Build Strength and Balance
Two weekly sessions of leg strengthening, core work, and balance training can significantly reduce falls and overuse injuries.
Progress Gradually
If you are new to pickleball, avoid playing three hours on day one. Increase court time over several weeks.
Improve Technique
Lessons with a qualified coach can reduce shoulder, elbow, and back strain caused by inefficient mechanics.
Listen to Pain Early
Soreness after activity can be normal. Sharp pain, swelling, limping, or symptoms that persist should be evaluated before they become chronic.
Players looking for more general sports injury prevention tips can review guidance from the American Academy of Orthopaedic Surgeons.
When to See a Sports Medicine Specialist
Seek evaluation if you experience:
- Swelling that lasts more than 48 hours
- Joint instability
- Significant loss of motion
- Pain during daily activities
- Recurrent injuries
- Numbness or weakness
Early treatment often means faster recovery and less time away from the game.
Final Thoughts
Pickleball offers tremendous health benefits—cardio fitness, coordination, social connection, and fun. But as pickleball injuries rise in 2026, prevention matters more than ever. A few simple habits—warming up, wearing proper shoes, strengthening key muscles, and addressing pain early—can help keep you active and competitive.

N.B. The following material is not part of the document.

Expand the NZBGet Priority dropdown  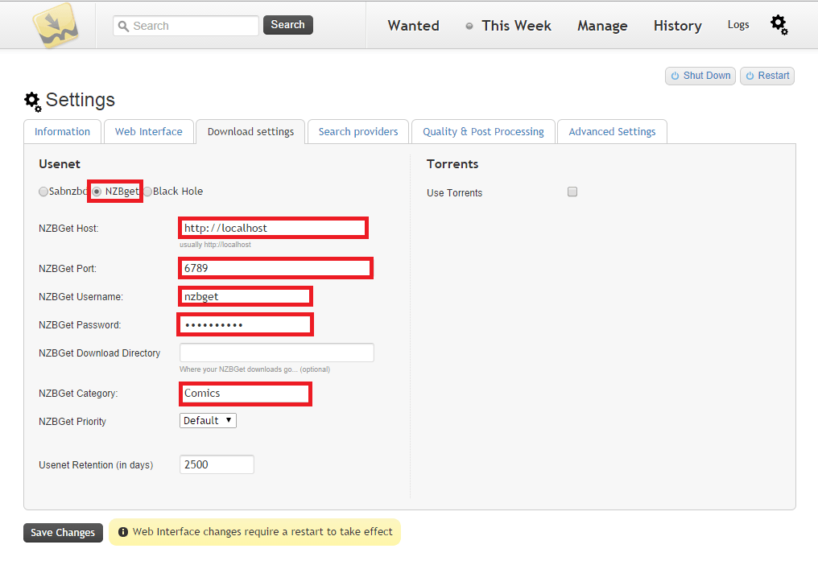pos(208,421)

The goal is simple: more time on the court, less time in the clinic.
Frequently Asked Questions
What is the most common pickleball injury?
Ankle sprains, knee pain, and tennis elbow are among the most common.
Can older adults safely play pickleball?
Yes, with proper warm-up, footwear, balance training, and gradual progression.
How do I prevent pickleball injuries?
Warm up, wear court shoes, strengthen legs/core, and stop when pain develops.